Dear Secretary Azar:
On behalf of our nearly 5,000 member hospitals, health systems and other health care organizations, our clinician partners – including more than 270,000 affiliated physicians, 2 million nurses and other caregivers – and the 43,000 health care leaders who belong to our professional membership groups, the American Hospital Association (AHA) appreciates the Department of Health and Human Services’ (HHS) release of emergency funds to hospitals and health systems. This funding is an important step toward giving our hospitals support and resources in the fight against COVID-19. However, as the virus continues to spread, hospitalizations continue to occur, and Americans continue to forgo care, including primary care and other specialty care visits – more funds are urgently needed. Therefore, we ask the Department to distribute substantial additional funds to hospitals and health systems in an expedited manner and using a phased approach.
America’s hospitals and health systems have stepped up in heroic and unprecedented ways to meet the challenges of COVID-19. Yet, they are facing historic financial pressures. Many non-emergency procedures remain cancelled under state and local orders, and Americans are postponing care to stop the spread of the virus. Treatment for COVID-19 has created incredible demand for certain medical equipment and supplies, increasing costs. Indeed, the AHA estimates a total four-month financial impact of $202.6 billion in losses for hospitals and health systems, an average of $50.7 billion per month. Although the federal government has provided relief, more is needed, especially given the reality that many hospitals were already facing financial pressures. As such, we urge HHS to distribute additional funds to all hospitals, as well as to “hot spot” hospitals and hospitals serving high numbers of Medicaid and uninsured patients. At the same time, it should work to create a process by which to then reimburse eligible hospitals and health systems for health care-related expenses or lost revenues attributable to COVID-19 through a direct application process.
We recognize that standing up a process to directly distribute funds based on hospital applications is not an easy or quick task. This means that further distributions are necessary in the meantime to help maintain financial stability for hospitals. As such, we first urge the Department to distribute $10 billion in additional funds to “hot spot” hospitals to help offset the significant costs incurred in testing, diagnosing and treating COVID-19 cases. If an admissions-based payment is again used, consideration should be given not only to the most recently available data on the raw number of admissions, but also to the portion of a hospital’s admissions accounted for by COVID-19. The Department also should include an additional disbursement of $2 billion based on a hospital’s low-income and uninsured patient population, as it did previously. Second, we urge HHS to distribute $10 billion to hospitals serving high numbers of Medicaid and uninsured patients. These hospitals care for the nation’s most vulnerable patients, who, largely as a result of underlying health conditions, have suffered disproportionately from the pandemic. They have been hospitalized at greater rates, and required more care and resources once hospitalized. Third, we urge HHS to distribute $30 billion in additional funds to all hospitals, including rural and urban short-term acute-care, long-term care and critical access hospitals, as well as inpatient rehabilitation and inpatient psychiatric facilities. Funds should be distributed in an equitable manner, such as by the number of beds, as the Department recently did for skilled-nursing facility distributions. Lastly, HHS should then use the application process it created to distribute funds to hospitals and health systems based on their COVID-19-related costs and lost revenue.
We have previously communicated to HHS the types of costs and lost revenue that should be eligible for COVID-19 relief funds under an application process. They include, for example, expenses related to surge capacity, expenses related to ensuring an adequate workforce, and additional expenses, such as for managing and treating persons under investigation who may or may not turn out to be COVID-19 positive. We believe that processing applications and making payments either to individual hospitals or to a health system for all of its hospitals is appropriate. Health systems are often best suited to manage the monies and prioritize needs within their system.

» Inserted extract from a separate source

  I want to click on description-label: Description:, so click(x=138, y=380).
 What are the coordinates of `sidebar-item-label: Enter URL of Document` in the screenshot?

Communities rely on America’s hospitals and health systems to be there for them in times of emergencies. Whether that emergency develops in the form of a natural disaster, like a hurricane or tornado, or as a virus, like COVID-19, hospitals and health systems and the front-line providers who work in them are prepared to fulfill their commitment to their patients. Yet many hospitals are in dire circumstances as they face the biggest financial crisis in history. While our members continue to do everything they can to address COVID-19 cases, quickly making substantial additional funds available would help them continue to put the health and safety of patients and personnel first, and in many cases, may actually ensure they are able to keep their doors open.
We appreciate your leadership and the ongoing work of the White House Coronavirus Task Force. We look forward to continuing to work with you during this critical time to protect the health of our nation.